Entsprechend dieser Herrschaftslogik ist es folgerichtig, »wirtschaftlichen Aufschwung« (größere Ausbeutung) und den »Kampf gegen den Islam« (andere klein halten) in einem Satz zu nennen. Der Rassismus der FPÖ ist die Fortsetzung dieser Politik auf Steroiden – kein Bruch mit ihr.

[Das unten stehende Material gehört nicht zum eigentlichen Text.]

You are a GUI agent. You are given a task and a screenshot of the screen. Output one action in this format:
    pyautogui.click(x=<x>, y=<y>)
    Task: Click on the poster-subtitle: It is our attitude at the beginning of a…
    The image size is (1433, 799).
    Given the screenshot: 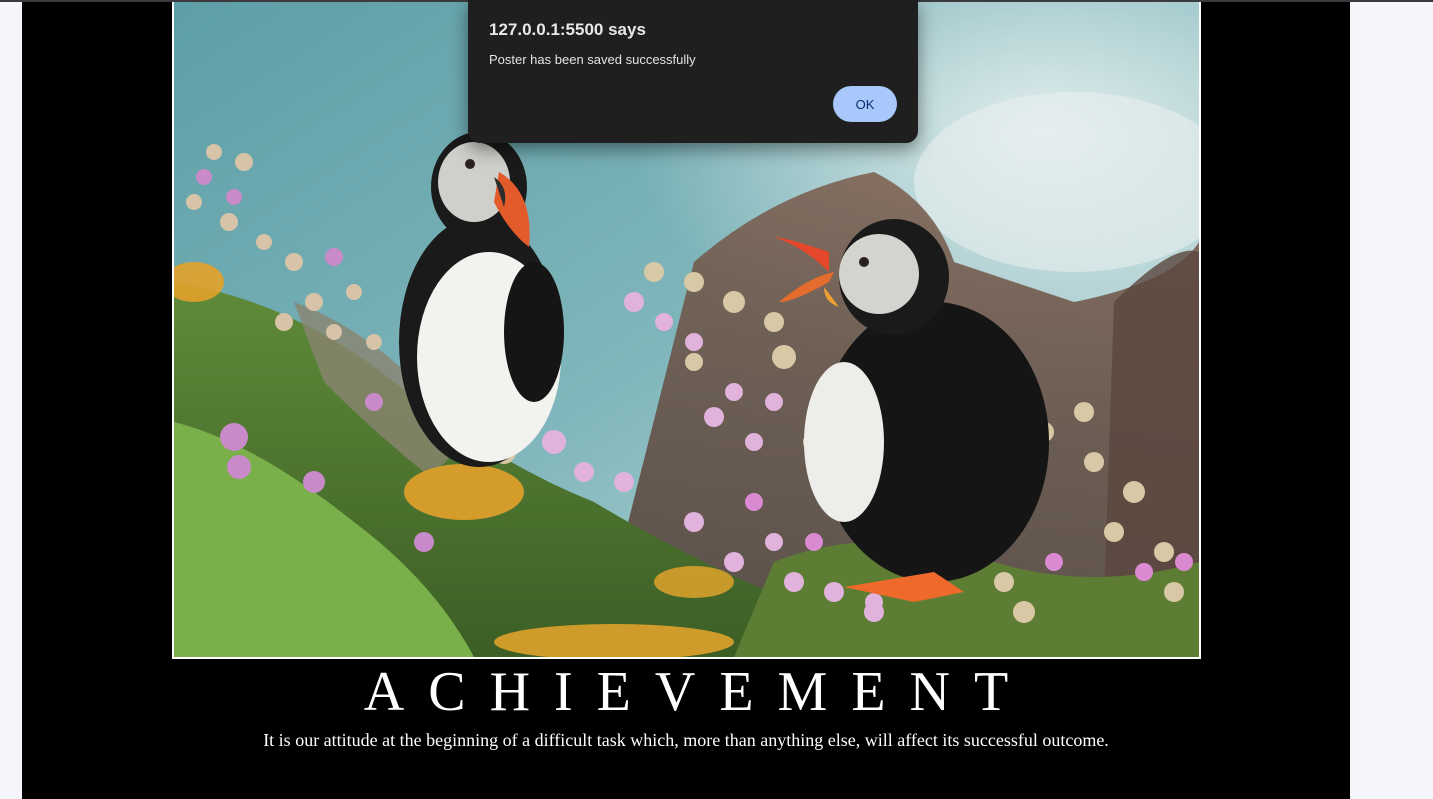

Angesichts solcher Kontinuitäten ist es zu früh, von einer »Zeitenwende« zu sprechen. Die Diagnose wird vielleicht richtig gewesen sein, Blau-Schwarz wird vielleicht der Beginn eines Systemwechsels gewesen sein. Ich kann nicht in die Zukunft sehen. Ich bin nur überzeugt: In der Gegenwart dient politische Sternenschau dazu, reale Kontinuitäten zu verdecken. Leider ist das keine Spezialität von Liberalen. Das Gefühl, wir erleben einen Umbruch, ist genauso unter Linken weit verbreitet. Auch ich teile die Untergangsstimmung. Warum? Hier wird es schmerzhaft: Die Vorstellung einer rechtsextremen Regierung ist in gewisser Hinsicht bequem. Ich habe sie nicht gewählt, mich gegen sie eingesetzt und weiß, dass ich ihre Verbrechen nicht verantworten muss. Doch was, wenn sie keinen Bruch darstellt? Wenn Blau-Schwarz business as usual bedeutet? Was dann?